My structural problem is that $S$ should be good for all entries in a matrix to be validated. The property is defined elementwise, so we need the matrix with its entries. (Some triangular or "parabolic" shapes are eliminated.)
Now to the questions:
(1) which matrix operations are available for elements of GU(n,q)?
I tried:
sage: G = GU( 3, 7 )
sage: G
General Unitary Group of degree 3 over Finite Field in a of size 7^2
sage: G.order().factor()
2^10 * 3 * 7^3 * 43
sage: A = G.random_element()
sage: A
[ a + 1 5 4*a + 1]
[ 6*a 6*a + 3 6*a]
[5*a + 6 2*a + 1 3*a + 1]
sage: A.
A.N A.conjugacy_class A.inverse A.matrix A.parent A.save
A.base_extend A.db A.is_idempotent A.multiplicative_order A.powers A.subs
A.base_ring A.dump A.is_one A.n A.pseudo_order A.substitute
A.cartesian_product A.dumps A.is_zero A.numerical_approx A.rename A.word_problem
A.category A.gap A.list A.order A.reset_name
Above, after A. i was hitting the TAB (twice), and the list of implemented (public) methods was printed. An other way of investigating A is by printing dir(A). The "hidden" methods show themselves after A._TABULATOR . (In the interpreter.) The we can use for instance the method order.
sage: A.order().factor()
2^3 * 43
Yes, determinant is not in the landscape. I tried to coerce, to apply a morphism. Finally, the following work around could indeed walk around.
p = 7
G = GU( 3, p )
F.<a> = GF( p^2 )
H = GL( 3, F )
H_Matrices = [] # and we will append.
for A in G.gens():
HA = H ( A.gap().sage() ) # tricky coercion, not proud of it
H_Matrices.append( HA )
HG = H.subgroup( H_Matrices )
print "HG has order: %s" % HG.order().factor()
And we get:
HG has order: 2^10 * 3 * 7^3 * 43
And in HG we also have the determinant.
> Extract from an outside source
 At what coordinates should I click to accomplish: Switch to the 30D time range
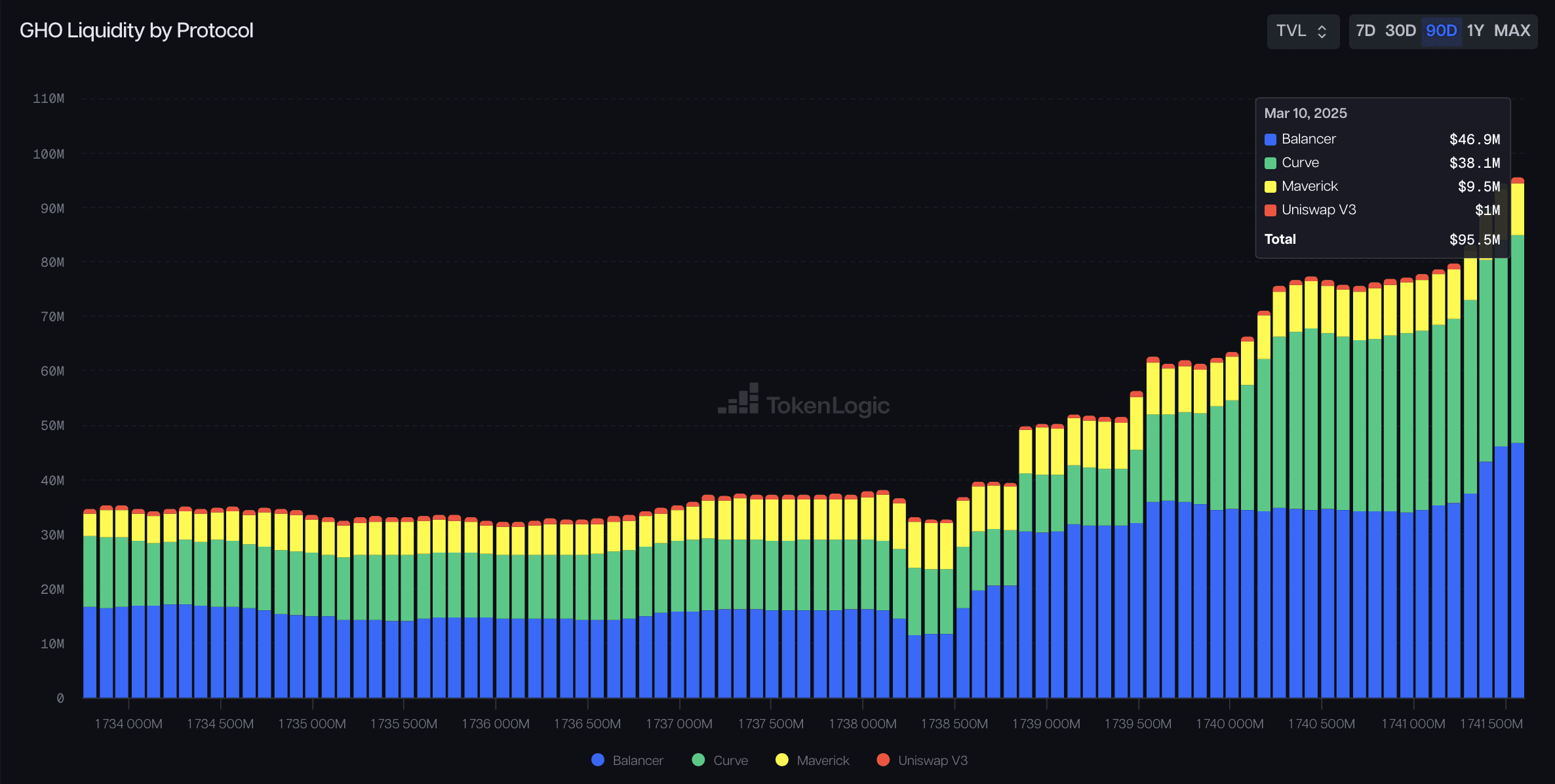tap(1400, 31)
For instance:
h = HG.random_element()
print "The matrix\n%s\nhas determinant %s" % ( h, h.matrix().det() )
This gives a value in $\pm 1$:
The matrix
[ a 6*a + 1 4*a + 1]
[5*a + 5 3*a 2*a + 2]
[2*a + 3 3*a + 3 a + 3]
has determinant 6
(2) For the second question, it is easy to implement a validator. For instance:
A, B = H_Matrices
A = A.matrix()
B = B.matrix()
S = set( A.list() + B.list() )
# S is the list of entries in A, B
FA = H( [ F.frobenius_endomorphism()( entry ) for entry in A.list() ] ).matrix()
FB = H( [ F.frobenius_endomorphism()( entry ) for entry in B.list() ] ).matrix()
So we obtain the $F'$ action on matrices, which invokes the Frobenius $F$ and the reversion of rows and columns, that invariates $A$.
Now we can build products, and check if the entries land in S.